***** DATA TO USE
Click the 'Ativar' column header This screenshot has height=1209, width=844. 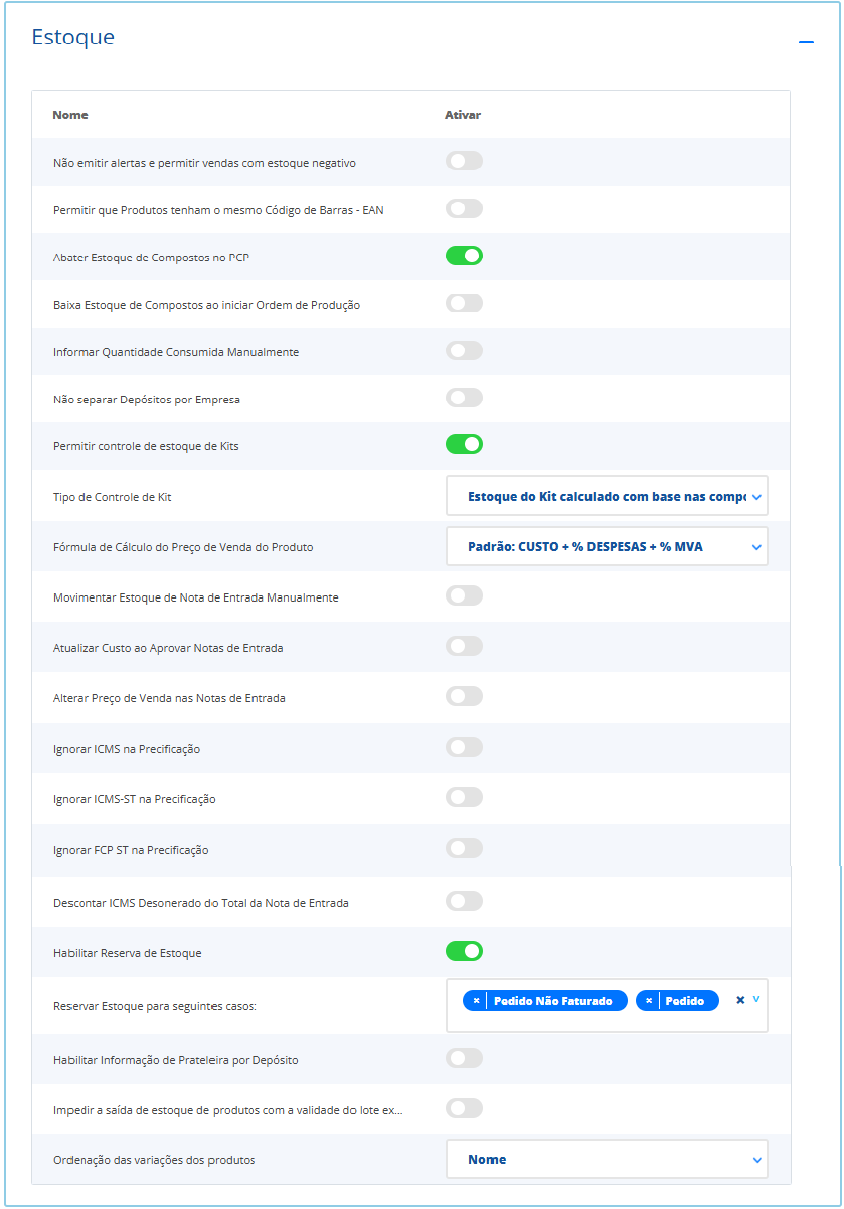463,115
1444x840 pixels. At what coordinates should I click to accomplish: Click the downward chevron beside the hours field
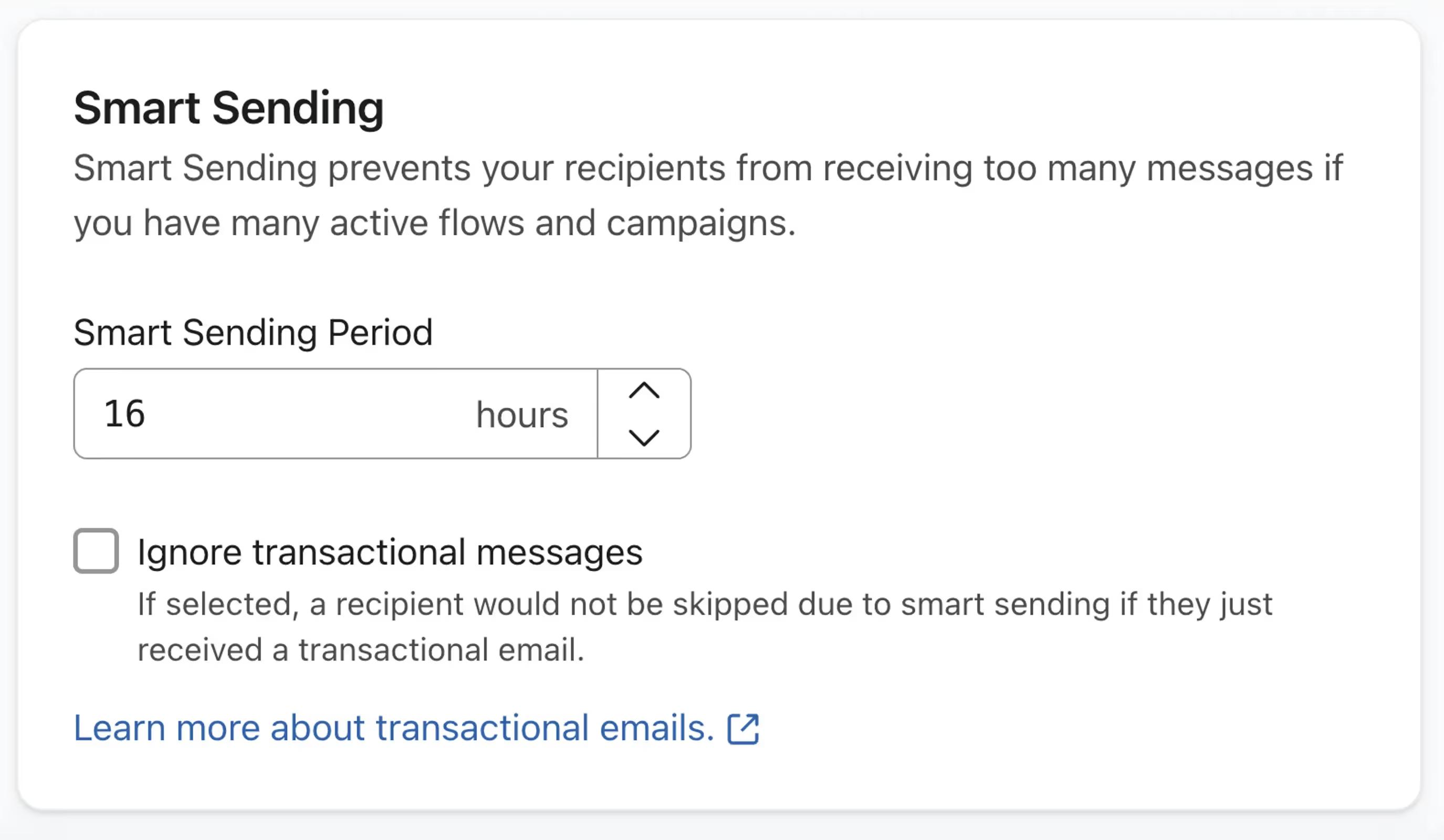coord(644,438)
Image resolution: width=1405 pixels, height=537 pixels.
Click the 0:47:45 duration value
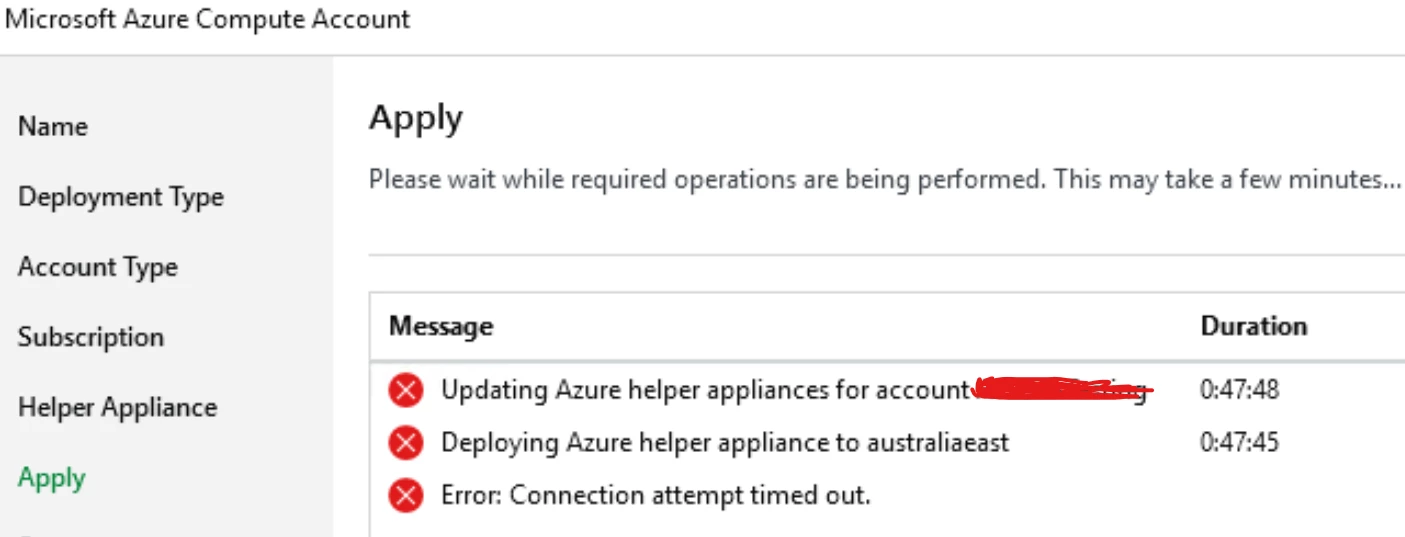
**********
*WHAT THIS TASK INVOLVES*
Return the lines exactly, from the one containing "1444x840 pixels. At" through the last line above, including both ends and excluding every picture.

*OUTPUT FOR THIS TASK*
1444x840 pixels. At what coordinates should I click to accomplish: Click the downward chevron beside the hours field
coord(644,438)
Image resolution: width=1405 pixels, height=537 pixels.
Click the 0:47:45 duration value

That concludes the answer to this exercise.